Sobre el impacto que pudieron causar en el joven artista algunas de las costumbres locales hay un testimonio, contado por él mismo en un libro biográfico escrito por Antonio Núñez Jiménez en el que cuenta lo que pasó cuando recibió un telegrama informándole que su padre había muerto. «Cuando se enteraron del telegrama, don Fernando le dijo que debía guardar luto. Se vio obligado a vestir de negro, con camisa blanca y corbata oscura. Lo hizo solo durante dos días, porque todo aquello le parecía ridículo». Por desgracia, la estancia de Lam en Cuenca proporciona a su biógrafo apenas un par de notas anecdóticas e insustanciales, nada que nos hable de sus experiencias locales, sus contactos artísticos o su trabajo, con lo cual carecemos de un testimonio directo que sería muy valioso.
Lo que sí hizo fue pintar de una manera incansable; fue una etapa extraordinariamente prolífica, abundante en retratos de personas y en paisajes, entre ellos los de Zoa Conversa, hija de don Cayo; el niño Dosantos, el carnaval de Villares, fantasías orientales y uno que llegó a ser muy famoso, El Bodegón del Toro, recreación del torico ibérico colocado en una alacena de la casa familiar, entre otras piezas de barro. Cuadros suyos pintados en Cuenca son Calle Castellana, La Casa de la Sirena, El abuelo Joaquín, Barrio de San Martín, El tuerto de Tiradores, La Gitanilla o una magnífica colección de retratos de personajes anónimos, tomados del natural. A los que se deben añadir los ya citados excelentes dibujos de La Ilustración Castellana que nos ambientan perfectamente sobre los detalles más íntimos de la vieja ciudad entonces, hace ahora cien años. Parte de esa obra pudo contemplarse en Cuenca durante una exposición organizada en la Fundación Antonio Pérez en septiembre de 2003, que recogía una colección de trabajos realizados entre los años 30 y 50 del siglo XX. En octubre de 1998, la Diputación Provincial acordó la compra de un retrato hecho por Lam a Juan Giménez de Aguilar, para incorporarlo a la galería de presidentes. Y La Casa de la Sirena me acompañó durante los catorce años que fui director del Teatro-Auditorio de Cuenca; la puse en la pared de enfrente de mi mesa de despacho, de manera que cada vez que levantaba la vista la encontraba, sugerente y magnífica.
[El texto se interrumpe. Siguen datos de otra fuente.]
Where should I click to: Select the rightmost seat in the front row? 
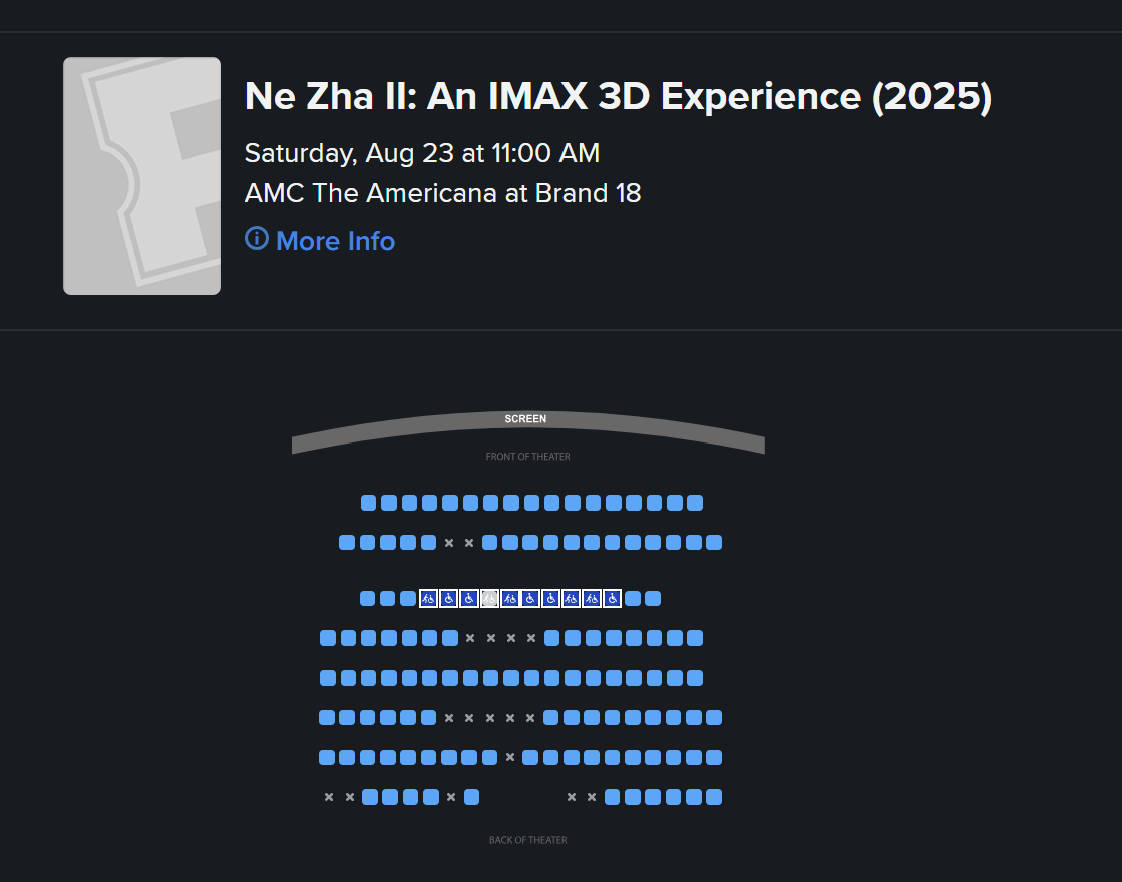(x=695, y=503)
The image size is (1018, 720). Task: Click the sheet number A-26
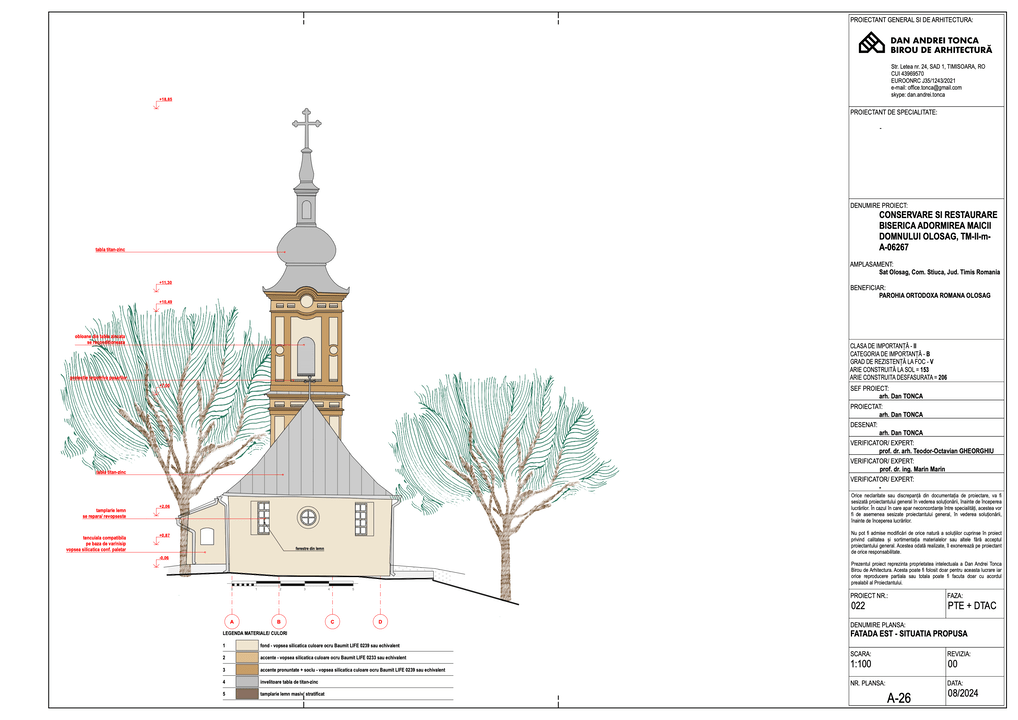898,699
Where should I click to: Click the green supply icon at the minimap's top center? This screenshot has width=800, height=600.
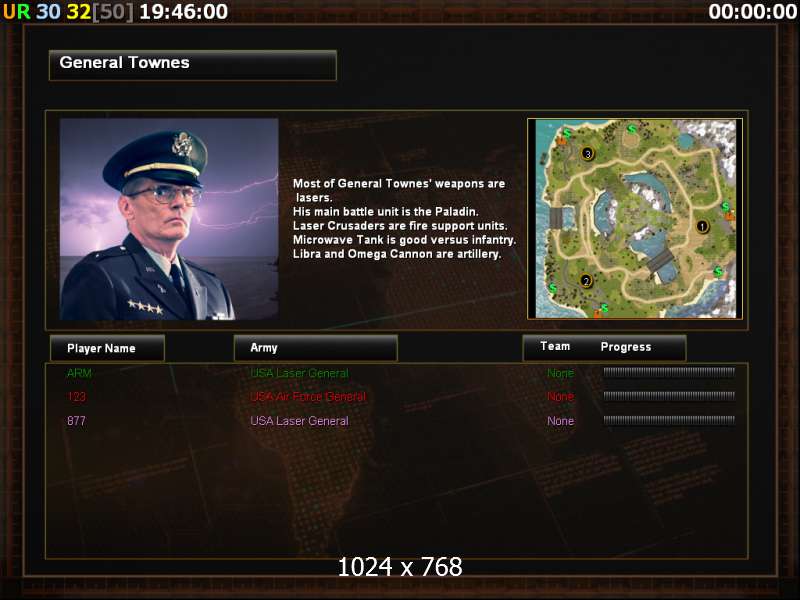click(632, 129)

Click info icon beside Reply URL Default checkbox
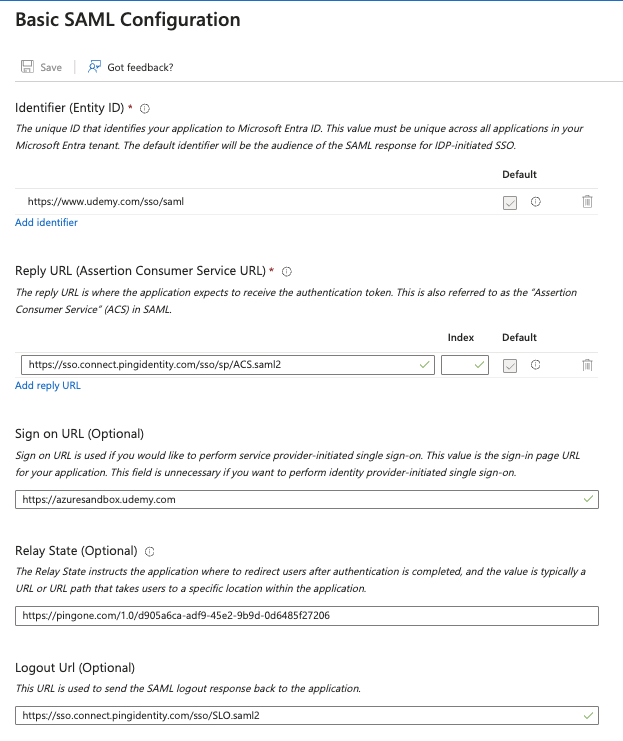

Lam nunca más volvió a Cuenca pero siempre recordó la imagen de aquella oscura, tímida y silenciosa ciudad que dibujó con tanto acierto como cariño. Durante los dos o tres años siguientes, en verano, volvió a la residencia de los Conversa en Villares del Saz, donde también hay otra nutrida colección de cuadros. A partir de ese momento, su obra creció hasta convertirse en el artista cubano más importante del siglo XX y una de las figuras más relevantes de su época, con una pintura en la que acertó a mezclar sabiamente sus ancestros vinculados al espiritismo afroamericano con las técnicas vanguardistas desarrolladas por Picasso y sus compañeros de generación. A ello hay que unir una desbordante capacidad para la iluminación colorista, que impregna sus cuadros de una sensualidad que está ausente en otros artistas de la vanguardia. Esas cosas pasaban en Cuenca hace ahora cien años. Conviene recordarlas.